SOURCE DOCUMENT:
++++++++

She lay on one side, her legs curled up. Her mouth gaped. She breathed as if the blankets were water and she was a fish. She had cerebral palsy.

Her father told us a stone had fallen from her home’s walls and struck her during the quake. Since then she had regressed: she no longer ate solid food but was back to drinking from a bottle. She whimpered continuously.

Our doctors examined her and discovered only minor bruises. They asked me, as one of the few Urdu speakers on the team, to translate: “Tell them that the earthquake is not responsible for her cerebral palsy.”

I didn’t need to tell them; they knew that.

“Tell them that there is nothing wrong with their daughter.”

I couldn’t tell them that either. It wasn’t true. What could be more fundamentally wrong than to be trapped in innocent incomprehension, unable to make sense of a formerly safe home, suddenly shaking, crumbling and falling upon you?

I thought often of this girl when record floods devastated Pakistan last summer, deluging twenty million people. Was she one of them?

Thirty–five people in her area, Battagram District, were reported dead. I watched the news obsessively, letting statistics and aerial shots float by.

I looked for people footage. I looked for her.

++++++++

GIVEN INFORMATION:

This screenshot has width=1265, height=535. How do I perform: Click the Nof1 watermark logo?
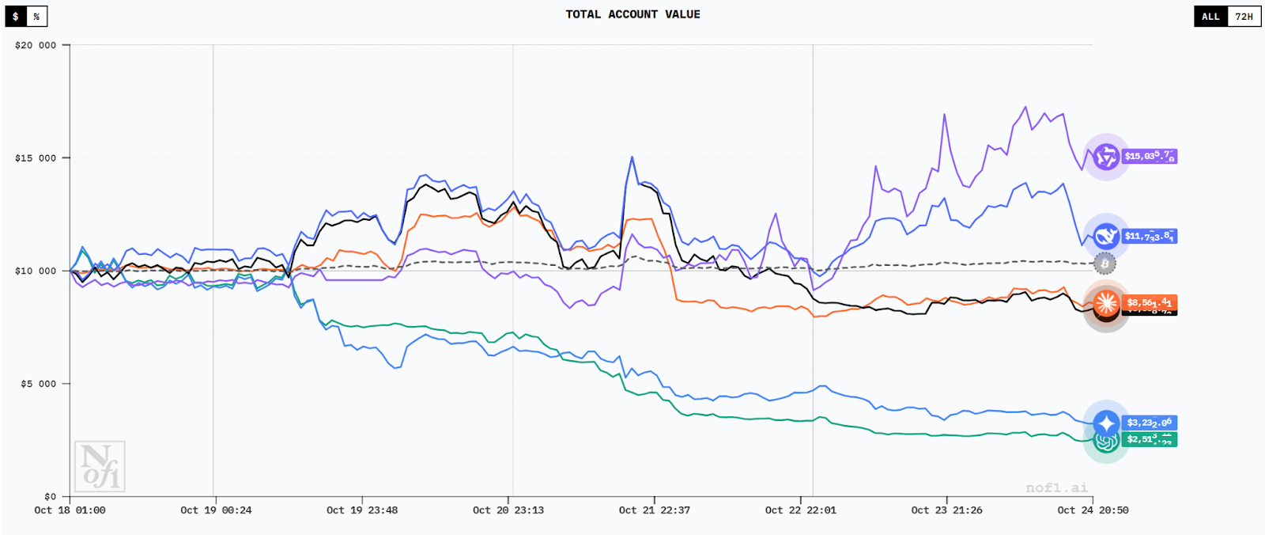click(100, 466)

++++++++

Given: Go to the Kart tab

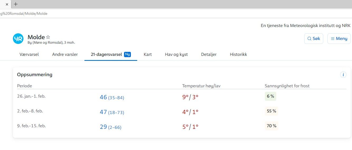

++++++++

REQUIREMENT: Can you repeat the earthquake passage word for word, everything from "Her father told" down to "falling upon you?"? The entries are separate material, unconnected to the earthquake passage.

EXPECTED ANSWER:
Her father told us a stone had fallen from her home’s walls and struck her during the quake. Since then she had regressed: she no longer ate solid food but was back to drinking from a bottle. She whimpered continuously.

Our doctors examined her and discovered only minor bruises. They asked me, as one of the few Urdu speakers on the team, to translate: “Tell them that the earthquake is not responsible for her cerebral palsy.”

I didn’t need to tell them; they knew that.

“Tell them that there is nothing wrong with their daughter.”

I couldn’t tell them that either. It wasn’t true. What could be more fundamentally wrong than to be trapped in innocent incomprehension, unable to make sense of a formerly safe home, suddenly shaking, crumbling and falling upon you?